The overall aim of the now world-renowned Heart of Soweto Study was to systematically study and understand an evolving epidemic (as the target community underwent epidemiological transition) of heart disease in sub-Saharan Africa’s largest urban community – SOWETO in South Africa. In addition to documenting important trends in respect to heart disease in Soweto, we aimed to develop innovative health care services to tackle this challenging health care issue, as well as extend our efforts to the primary care setting and wider Africa.

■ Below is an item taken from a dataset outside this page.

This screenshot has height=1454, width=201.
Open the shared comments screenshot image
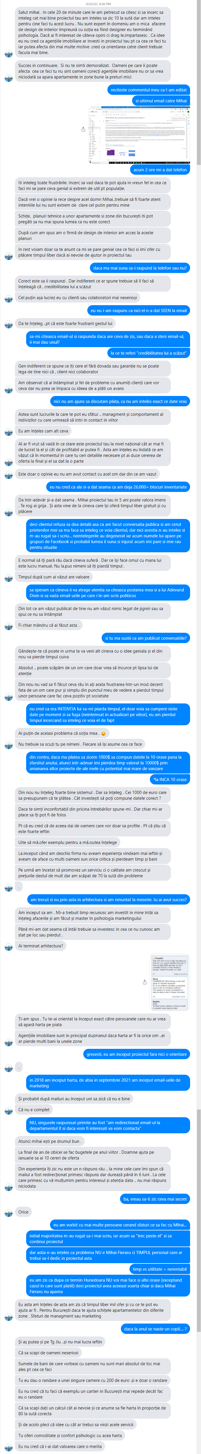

The 3,500 bed Chris Hani Baragwanath Hospital (case load of > 125,000 in-patients per annum) services the tertiary care needs of Soweto and surrounding communities. With no other major facilities and limited private health care, it represents a key barometer of the overall health of Soweto. All cases of suspected heart disease are referred to the Cardiology Unit for advanced diagnostic testing and gold-standard treatments. A prospective clinical registry of all de novo presentations was established in 2006 as part of the Heart of Soweto Study; sub-Saharan Africa’s largest and most detailed study of advanced forms of heart disease to date.
During 2006-2008, we captured data on 6006 de novo presentations to the Cardiology Unit. Excluding those 678 cases (11%) found not to have significant disease or risk, the remainder (n = 5328) were referred on the following basis:
- Emergency presentation (n = 401, 7.6% of total case-load)
- External referral from local primary care clinics for advanced assessment and definitive treatment (n = 367, 6.8%)
- Internal referral of a patient as a current hospital inpatient (n = 1,992, 37.4%)
- Referral from another outpatient department (n = 2,568, 48.2%)
We systematically captured data from all de novo presentations of suspected heart disease (focusing on ‘new’ vs. historically prevalent forms) during 2006–2008. There were 3,168 female (52±18 years) vs. 2,160 male (53±17 years) cases. Overall, 999 (19%) presented with uncomplicated hypertension (n = 988) or type II diabetes, 1,862 cases (35%) ‘new’ heart disease (1,146 and 581 cases of hypertensive heart failure and coronary artery disease), and 2,092 cases (39%) of historically prevalent heart disease (including 724 with primary valve disease and 502 idiopathic dilated cardiomyopathies). Level of education and non-communicable risk factors were important correlates of advanced disease. The rate of historically prevalent cases was higher in those aged 20–49 years (19–60 cases/100 000 population/annum) whilst being higher for “new” heart disease in those aged >50 years (155–343 cases/population/annum). Historically prevalent heart disease cases were younger [adjusted odds ratio (OR) 0.98, 95% 0.97–0.99 per year], more likely to be African (OR 4.59, 95% 2.76–7.60) while being less likely to originate from Soweto (OR 0.87, 95% 0.75–1.00) and be female (OR 0.67, 95% 0.49–0.92).
Ongoing Research/Translational Potential
The results of the Heart of Soweto study have been instrumental in changing national (including South African health care policies) and international perspectives on communicable and non-communicable heart disease in sub-Saharan Africa. In addition to prompting the initiation of the PROTECT AFRICA Study it has proved to be the stimulus for other surveillance studies throughout the continent.